You can find more information in issue #263778, "Migrate PostgreSQL from stable Helm repository".

Error: release .... failed: timed out waiting for the condition

When getting started with Auto DevOps, you may encounter this error when first deploying your application:

INSTALL FAILED
PURGING CHART
Error: release staging failed: timed out waiting for the condition

This is most likely caused by a failed liveness (or readiness) probe attempted during the deployment process. By default, these probes are run against the root page of the deployed application on port 5000. If your application isn't configured to serve anything at the root page, or is configured to run on a specific port other than 5000, this check fails.

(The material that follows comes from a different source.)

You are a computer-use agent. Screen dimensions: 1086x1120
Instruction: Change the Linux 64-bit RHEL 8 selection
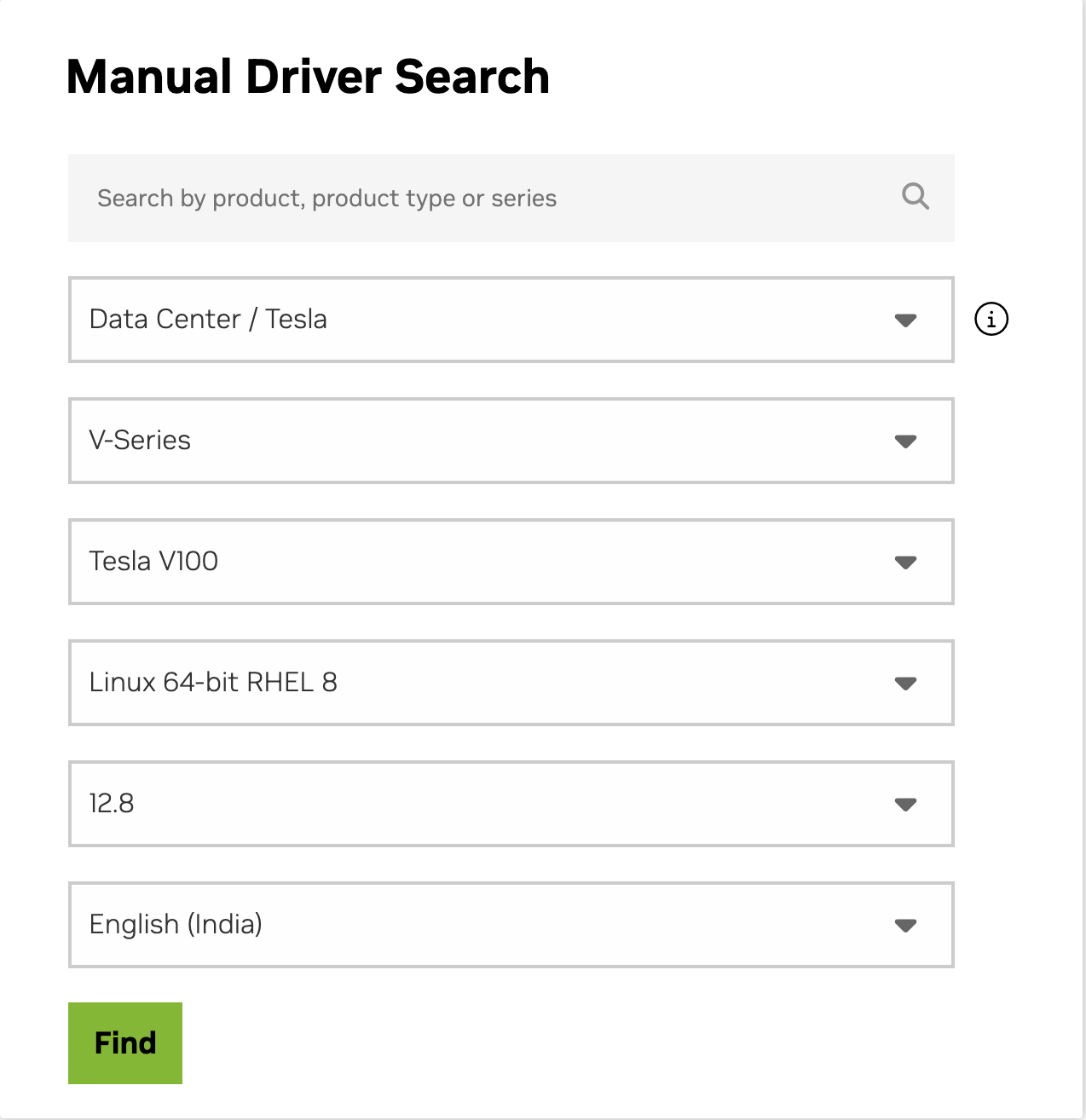pyautogui.click(x=510, y=683)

If it fails, you should see these failures in the events for the relevant Kubernetes namespace. These events look like the following example:

LAST SEEN   TYPE      REASON                   OBJECT                                            MESSAGE
3m20s       Warning   Unhealthy                pod/staging-85db88dcb6-rxd6g                      Readiness probe failed: Get http://10.192.0.6:5000/: dial tcp 10.192.0.6:5000: connect: connection refused
3m32s       Warning   Unhealthy                pod/staging-85db88dcb6-rxd6g                      Liveness probe failed: Get http://10.192.0.6:5000/: dial tcp 10.192.0.6:5000: connect: connection refused

To change the port used for the liveness checks, pass custom values to the Helm chart used by Auto DevOps:

  1. Create a directory and file at the root of your repository named .gitlab/auto-deploy-values.yaml.

  2. Populate the file with the following content, replacing the port values with the actual port number your application is configured to use:

    service:
      internalPort: <port_value>
      externalPort: <port_value>
  3. Commit your changes.

After committing your changes, subsequent probes should use the newly-defined ports. The page that's probed can also be changed by overriding the livenessProbe.path and readinessProbe.path values (shown in the default values.yaml file) in the same fashion.